Ekaterina Kudriavchenko (Marfa), Arkady Mishenkin (Ivan Lykov), Vladislav Verestnikov (Grigori Griaznoï), Nina Terentieva (Lioubacha), Vladimir Kudriashov (Bomelius), Piotr Gluboky (Vassili Sobakine), Elena Okolysheva (Douniacha), Irina Udalova (Domna Sabourova), Nikolaï Nizienko (Maliouta Skouratov), Orchestre du Bolchoï et Chœur académique russe Sveshnikov, dir. Andrey Chistiakov (1972).
Brilliant 93969 (2 CD). Notes et synopsis en anglais. Distr. DistrArt Musique.

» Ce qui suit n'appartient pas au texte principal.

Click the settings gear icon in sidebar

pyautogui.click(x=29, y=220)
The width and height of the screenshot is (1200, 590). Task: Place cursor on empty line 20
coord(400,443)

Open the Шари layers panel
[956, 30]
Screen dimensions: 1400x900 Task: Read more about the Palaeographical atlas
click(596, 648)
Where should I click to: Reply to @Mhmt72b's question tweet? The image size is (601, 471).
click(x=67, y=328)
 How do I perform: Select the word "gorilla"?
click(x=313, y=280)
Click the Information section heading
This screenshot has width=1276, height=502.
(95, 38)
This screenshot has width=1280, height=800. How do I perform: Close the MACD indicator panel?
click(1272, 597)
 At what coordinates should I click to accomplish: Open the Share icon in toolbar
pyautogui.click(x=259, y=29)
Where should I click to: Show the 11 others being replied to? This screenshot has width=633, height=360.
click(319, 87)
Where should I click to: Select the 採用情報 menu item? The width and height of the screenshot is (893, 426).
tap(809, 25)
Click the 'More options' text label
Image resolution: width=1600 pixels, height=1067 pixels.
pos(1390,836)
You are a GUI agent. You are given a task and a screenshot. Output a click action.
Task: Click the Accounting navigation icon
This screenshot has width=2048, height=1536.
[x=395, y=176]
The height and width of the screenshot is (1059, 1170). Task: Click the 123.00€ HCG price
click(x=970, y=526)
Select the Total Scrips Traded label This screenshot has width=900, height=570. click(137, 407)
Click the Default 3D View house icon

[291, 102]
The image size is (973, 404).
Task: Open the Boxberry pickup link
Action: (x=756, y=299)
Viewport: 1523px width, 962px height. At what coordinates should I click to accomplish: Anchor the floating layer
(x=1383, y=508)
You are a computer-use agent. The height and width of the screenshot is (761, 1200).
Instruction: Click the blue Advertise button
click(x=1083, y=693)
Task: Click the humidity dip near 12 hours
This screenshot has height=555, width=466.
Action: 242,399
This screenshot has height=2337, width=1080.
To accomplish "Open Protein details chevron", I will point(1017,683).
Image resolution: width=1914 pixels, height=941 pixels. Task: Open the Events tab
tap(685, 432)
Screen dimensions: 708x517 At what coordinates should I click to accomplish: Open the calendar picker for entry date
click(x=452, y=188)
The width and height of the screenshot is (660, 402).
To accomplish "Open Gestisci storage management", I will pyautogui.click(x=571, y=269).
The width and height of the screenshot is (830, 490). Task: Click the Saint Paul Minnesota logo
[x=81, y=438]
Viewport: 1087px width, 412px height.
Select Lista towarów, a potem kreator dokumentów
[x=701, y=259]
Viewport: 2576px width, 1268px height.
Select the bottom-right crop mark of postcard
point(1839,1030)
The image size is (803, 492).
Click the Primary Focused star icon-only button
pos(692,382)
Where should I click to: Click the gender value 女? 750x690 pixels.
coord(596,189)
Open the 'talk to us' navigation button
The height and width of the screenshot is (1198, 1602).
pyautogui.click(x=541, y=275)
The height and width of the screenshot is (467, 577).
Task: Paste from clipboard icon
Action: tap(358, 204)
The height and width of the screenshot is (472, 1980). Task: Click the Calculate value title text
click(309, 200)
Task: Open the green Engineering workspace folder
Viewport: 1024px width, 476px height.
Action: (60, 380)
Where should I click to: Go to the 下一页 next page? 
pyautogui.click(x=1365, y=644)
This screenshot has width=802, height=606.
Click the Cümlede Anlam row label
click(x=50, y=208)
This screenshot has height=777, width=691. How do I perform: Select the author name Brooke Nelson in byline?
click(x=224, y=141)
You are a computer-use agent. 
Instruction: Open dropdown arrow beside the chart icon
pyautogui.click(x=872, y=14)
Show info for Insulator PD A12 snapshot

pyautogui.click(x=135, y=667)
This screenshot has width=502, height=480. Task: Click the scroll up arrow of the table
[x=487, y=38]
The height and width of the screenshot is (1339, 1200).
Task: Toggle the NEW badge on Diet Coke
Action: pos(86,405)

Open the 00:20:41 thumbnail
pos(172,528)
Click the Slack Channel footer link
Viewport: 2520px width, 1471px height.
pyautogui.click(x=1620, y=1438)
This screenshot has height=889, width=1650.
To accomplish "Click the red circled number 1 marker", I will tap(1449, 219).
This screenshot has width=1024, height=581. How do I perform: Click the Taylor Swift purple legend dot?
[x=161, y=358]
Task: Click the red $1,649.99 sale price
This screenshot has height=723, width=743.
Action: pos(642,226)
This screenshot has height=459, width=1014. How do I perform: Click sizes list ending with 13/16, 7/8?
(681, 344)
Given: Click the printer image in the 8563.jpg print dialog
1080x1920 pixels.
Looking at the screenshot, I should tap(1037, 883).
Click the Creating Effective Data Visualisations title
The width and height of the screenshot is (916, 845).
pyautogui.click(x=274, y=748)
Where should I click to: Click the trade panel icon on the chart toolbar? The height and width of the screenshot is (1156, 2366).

Malgré son sujet hautement dramatique et sa riche invention mélodique, La Fiancée du tsar n'a curieusement jamais réussi à s'imposer sur les scènes occidentales. Régulièrement repris en Russie, l'opéra évoque le destin tragique de Marfa Sobakina, troisième épouse d'Ivan le Terrible morte quelques jours après son mariage, peut-être empoisonnée. C'est la thèse retenue par Léon Mey, auteur de la pièce à l'origine du livret rédigé par Rimski-Korsakov et Ilya Tioumenev. Si les ficelles du mélodrame sont un peu grosses, la partition recèle plusieurs pages qui s'imprègnent durablement en notre mémoire, à commencer par la déchirante chanson de Lioubacha au premier acte et les deux airs absolument magnifiques de Marfa.

Las, le rôle-titre de cette version enregistrée à Moscou en 1972 trouve en Ekaterina Kudriavchenko une soprano soucieuse de nuances et capable d'émettre de beaux aigus pianissimi, mais dont le timbre terne et un peu usé n'a rien de juvénile. Les tendres épanchements du deuxième acte laissent de marbre et la scène de la folie ne convainc guère davantage. Pour qui conserve en tête la splendide interprétation que Galina Vichnevskaïa confiait aux micros l'année suivante avec les mêmes forces du Bolchoï sous la direction de Fouat Mansourov (Le Chant du monde), la comparaison est pour le moins cruelle. Lioubacha est beaucoup mieux servie par Nina Terentieva, mezzo à la voix ample capable d'exprimer aussi bien le désarroi amoureux que la fureur vengeresse. Du côté des hommes, on retient surtout la somptueuse basse Piotr Gluboky, dont le Vassili Sobakine (père de Marfa) est la bonté même. Vladislav Verestnikov campe un Grigori Griaznoï très juste dans l'expression de sa passion destructrice pour Marfa, tandis que Nikolaï Nizienko est un Maliouta Skouratov aux moyens quelque peu modestes pour le redoutable chef des opritchniks et des bourreaux du tsar Ivan IV. Enfin, le ténor Arkady Mishenkin s'acquitte avec honnêteté mais sans grand relief du rôle plutôt inconsistant d'Ivan Lykov, jeune boyard amoureux de Marfa.

Remarquable dans les chants à saveur folklorique comme « Le Houblon », le chœur s'avère moins satisfaisant dans les grands moments dramatiques, en raison de la direction routinière d'Andrey Chistiakov. Plus à l'aise dans les passages élégiaques, le chef rate le finale du troisième acte – au cours duquel l'annonce du mariage de Marfa doit se faire l'écho de la volonté écrasante du tsar et provoquer la stupéfaction générale – et retient trop ses musiciens dans les explosions pathétiques du dernier acte. Souhaitons que, sous la houlette de Tugan Sokhiev, les forces du Bolchoï sachent servir l'œuvre avec plus de mordant lors du concert programmé à la Philharmonie de Paris le 13 mars 2021.